Directives =
**A)** From the article on explainable AI in finance below, write out the passage between "At a glance" and "and autonomous workflows.", inclusive, without any changes.
**B)** Using the article on explainable AI in finance below, explain in one to three sentences why runtime observability becomes essential for generative and agentic systems.
----- Text
By NHI Mgmt Group Editorial TeamPublished 2026-05-09Domain: Governance & RiskSource: WitnessAI

TL;DR: Explainable AI in finance is moving from post-hoc model explanations to runtime governance as credit, fraud, and AML decisions face stricter transparency demands, while generative and agentic AI fall outside traditional model risk frameworks, according to WitnessAI. The governance gap is no longer whether a model can explain itself, but whether institutions can prove controlled AI behaviour in production.


At a glance

What this is: This is an analysis of explainable AI in financial services, showing that traditional XAI methods help with credit, fraud, and AML decisions, but are not enough for generative and agentic AI.

Why it matters: It matters because IAM, risk, and compliance teams need governance that can evidence, control, and audit AI-driven decisions across human, NHI, and autonomous workflows.

By the numbers:

👉 Read WitnessAI's analysis of explainable AI in finance and runtime governance


Context

Explainable AI in finance is the problem of making model behaviour understandable enough for validation, compliance, and customer-facing decisions. In practice, the question is not whether an AI system can produce an answer, but whether the institution can justify that answer to regulators, reviewers, and affected customers.

That gap becomes more visible when AI affects credit, fraud, and AML workflows. Traditional model risk programmes were built for systems that are stable enough to validate upfront, while generative and agentic systems can change behaviour through runtime interaction, tool use, and orchestration.

For financial institutions, the primary challenge is governance continuity. The same programme that can explain a credit scorecard may not be able to evidence control over a multi-step AI workflow that retrieves data, drafts content, and initiates actions without per-step human review.


Key questions

Q: How should financial institutions govern explainable AI in high-risk use cases?

A: They should match the explanation method to the decision and audience, then back it with audit trails and policy controls. Credit decisions need reasoned, defensible outputs. Fraud and AML workflows need evidence that investigators and validators can review. For generative and agentic systems, runtime observability becomes essential because post-hoc explanations alone do not prove control.

Q: Why do generative and agentic AI create problems for traditional model risk management?

A: Traditional model risk management assumes stable inputs, stable outputs, and a bounded decision path that can be validated before deployment. Generative and agentic systems can retrieve data, combine tools, and initiate actions during runtime, which means their behaviour may change in production. That makes explanation useful, but not sufficient for governance.

Q: What do financial services teams get wrong about SHAP and LIME?

A: They often treat them as universal explanation tools, when they are better understood as partial methods for specific model types. SHAP and LIME can help with structured decisioning, but they do not fully solve causal explanation, stability, or governance for large language models and agentic workflows. Teams should use them as evidence, not as complete control.

Q: How do AI transparency requirements change when systems can act autonomously?

A: Transparency requirements move from explaining a single model output to proving control over a sequence of actions. If an AI system can query data, draft communications, and trigger transactions, institutions need visibility into each step, not just the final answer. That makes runtime policy enforcement and auditability central to accountability.
----------
----- Supplied data
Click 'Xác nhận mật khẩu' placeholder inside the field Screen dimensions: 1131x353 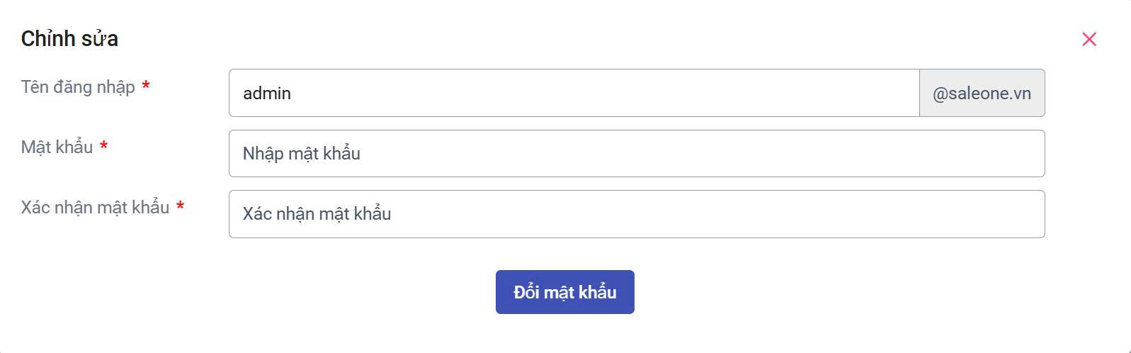coord(317,214)
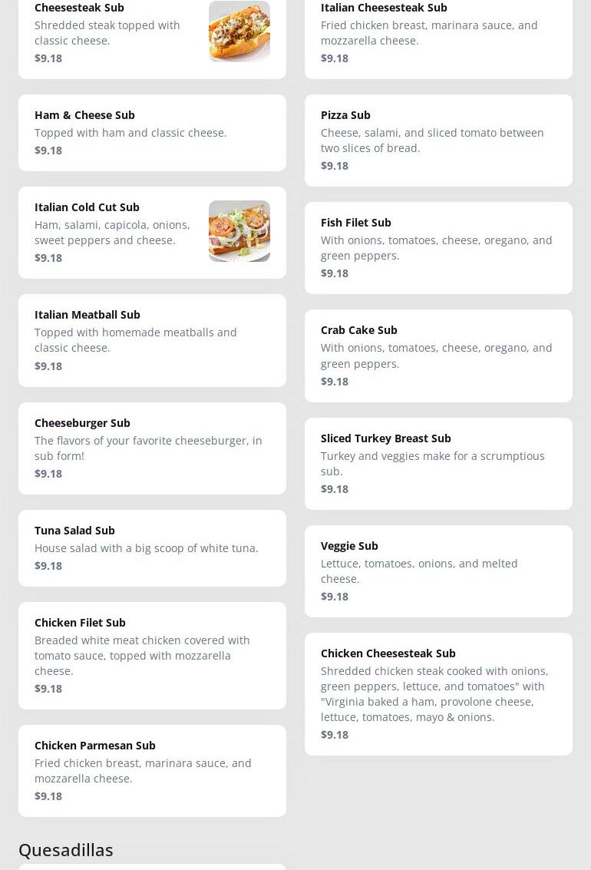Open the Cheesesteak Sub photo

click(x=239, y=31)
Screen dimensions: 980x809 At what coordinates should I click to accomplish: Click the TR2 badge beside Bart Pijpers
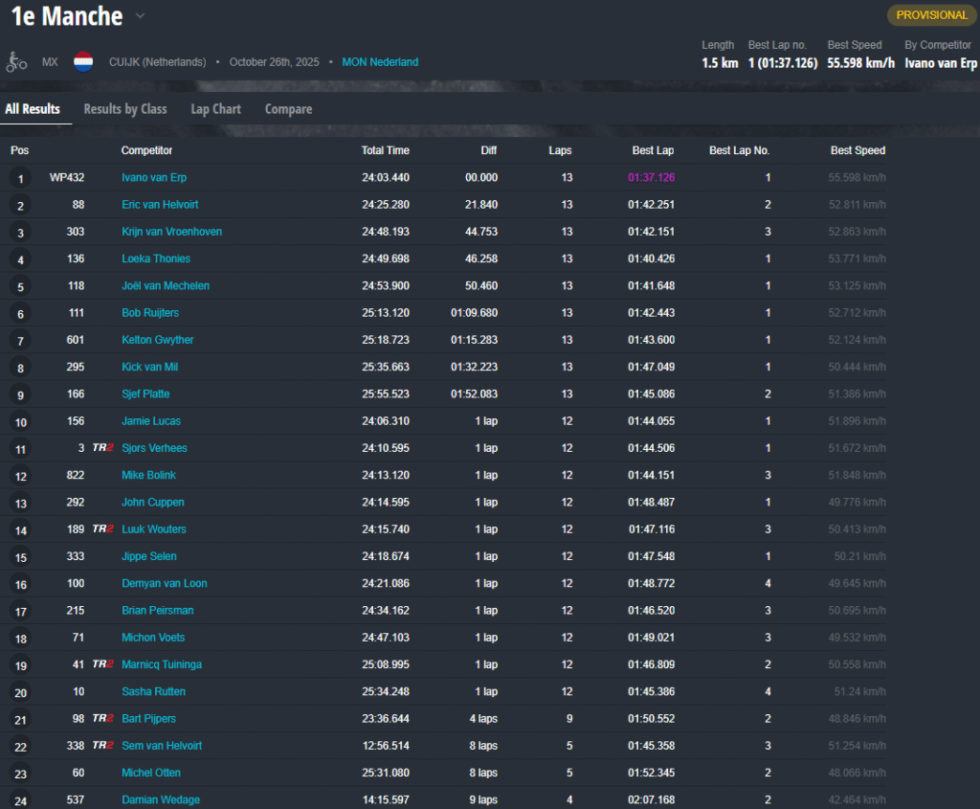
----------
Solutions to the problems =
**A)**
At a glance

What this is: This is an analysis of explainable AI in financial services, showing that traditional XAI methods help with credit, fraud, and AML decisions, but are not enough for generative and agentic AI.

Why it matters: It matters because IAM, risk, and compliance teams need governance that can evidence, control, and audit AI-driven decisions across human, NHI, and autonomous workflows.

**B)** Post-hoc explanations alone do not prove control. Traditional model risk management assumes stable inputs, stable outputs, and a bounded decision path that can be validated before deployment. Generative and agentic systems, however, can retrieve data, combine tools, and initiate actions during runtime, so their behaviour may change in production.